NL: Where basic income has been trialled in different local areas and different sectors before now, what we found is that people trade up from low-paid work to better-paid work. They have the time to be carers, to be active citizens, to train, to retrain, to learn, to go back to university, and to do a whole range of things.

The underlying assumption of basic income is that people aren't lazy, they don't cheat, they don't want to sit on the sofa and do nothing. They want to live fully and fulfilling lives. The problem with our welfare system at the moment is that it believes the worst in people and it humiliates them through means testing in the process. UBI will liberate people, if you believe the best in people not the worst. There will always be a tiny percentage of people who might abuse it, but we shouldn't build the whole system around those people.

BI: How likely do you think it is that this will become Labour party policy?

______

## Instruction 1
Answer these about the basic income interview:
(a) Where basic income has been trialled, what do people trade up from and to?
(b) Through what process does the current welfare system humiliate people?
(c) What does the closing question ask about?
## Instruction 2
Carry the basic income interview forward from its last line.

______

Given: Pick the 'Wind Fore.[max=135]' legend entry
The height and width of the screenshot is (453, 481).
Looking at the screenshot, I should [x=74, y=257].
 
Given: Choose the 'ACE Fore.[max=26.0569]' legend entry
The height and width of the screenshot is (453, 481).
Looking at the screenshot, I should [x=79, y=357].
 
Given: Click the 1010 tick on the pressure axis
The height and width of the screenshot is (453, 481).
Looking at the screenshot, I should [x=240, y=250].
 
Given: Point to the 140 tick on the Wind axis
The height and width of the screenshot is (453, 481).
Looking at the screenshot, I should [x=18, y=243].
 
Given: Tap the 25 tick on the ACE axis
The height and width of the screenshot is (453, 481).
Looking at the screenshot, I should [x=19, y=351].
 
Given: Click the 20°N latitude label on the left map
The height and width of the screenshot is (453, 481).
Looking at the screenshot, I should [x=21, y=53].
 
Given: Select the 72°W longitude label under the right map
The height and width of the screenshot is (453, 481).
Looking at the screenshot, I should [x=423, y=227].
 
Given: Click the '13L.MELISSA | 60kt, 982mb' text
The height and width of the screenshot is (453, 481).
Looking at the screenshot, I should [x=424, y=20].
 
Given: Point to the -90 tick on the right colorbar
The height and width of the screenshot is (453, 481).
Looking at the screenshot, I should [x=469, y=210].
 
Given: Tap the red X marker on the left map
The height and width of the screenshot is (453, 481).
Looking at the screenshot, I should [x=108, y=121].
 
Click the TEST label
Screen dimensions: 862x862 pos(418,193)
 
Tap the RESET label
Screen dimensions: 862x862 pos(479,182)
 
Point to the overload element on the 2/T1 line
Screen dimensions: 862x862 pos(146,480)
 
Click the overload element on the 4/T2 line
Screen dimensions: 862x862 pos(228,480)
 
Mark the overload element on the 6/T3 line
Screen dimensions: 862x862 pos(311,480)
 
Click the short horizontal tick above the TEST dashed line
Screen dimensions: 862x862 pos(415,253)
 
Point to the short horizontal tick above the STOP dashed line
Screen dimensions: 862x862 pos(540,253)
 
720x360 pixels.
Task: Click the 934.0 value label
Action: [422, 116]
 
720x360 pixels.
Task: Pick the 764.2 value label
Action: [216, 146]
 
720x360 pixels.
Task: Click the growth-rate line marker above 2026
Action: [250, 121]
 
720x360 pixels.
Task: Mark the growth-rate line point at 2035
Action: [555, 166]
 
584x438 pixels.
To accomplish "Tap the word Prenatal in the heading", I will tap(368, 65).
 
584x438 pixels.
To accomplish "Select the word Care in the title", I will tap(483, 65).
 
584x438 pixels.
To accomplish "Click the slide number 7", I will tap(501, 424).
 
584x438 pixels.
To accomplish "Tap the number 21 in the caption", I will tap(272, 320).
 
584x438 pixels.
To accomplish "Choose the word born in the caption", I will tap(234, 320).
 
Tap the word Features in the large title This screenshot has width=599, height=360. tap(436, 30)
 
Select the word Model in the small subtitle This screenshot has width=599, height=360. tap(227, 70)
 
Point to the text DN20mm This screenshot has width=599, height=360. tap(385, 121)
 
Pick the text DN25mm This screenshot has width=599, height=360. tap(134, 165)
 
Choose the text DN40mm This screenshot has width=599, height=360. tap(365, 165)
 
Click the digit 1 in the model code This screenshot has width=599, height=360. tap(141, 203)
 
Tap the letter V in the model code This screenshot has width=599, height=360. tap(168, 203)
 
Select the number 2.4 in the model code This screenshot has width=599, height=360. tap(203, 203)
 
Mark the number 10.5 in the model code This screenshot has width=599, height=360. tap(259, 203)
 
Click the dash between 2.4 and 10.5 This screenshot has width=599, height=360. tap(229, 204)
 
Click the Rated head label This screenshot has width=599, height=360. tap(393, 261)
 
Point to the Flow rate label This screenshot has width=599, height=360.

______

## Task answer 1
(a) From low-paid work to better-paid work.
(b) Means testing.
(c) How likely it is that basic income will become Labour party policy.

## Task answer 2
NL: I don't know. I mean there are moments in your political life when you have to pinch yourself and one of those was when John McDonnell said he was interested in basic income and said he wanted to come and launch the report. I don't think he's endorsing the idea yet. I think he's interested in it. The Shadow Chancellor is saying he's interested in a very radical idea.

Another MP on the platform is from the right of the party: Jonathan Reynolds. So this is an issue which is partly about the policies of it, but it's also about the moment, the time. People are in food banks, people are relying on charity because there isn't the work-around.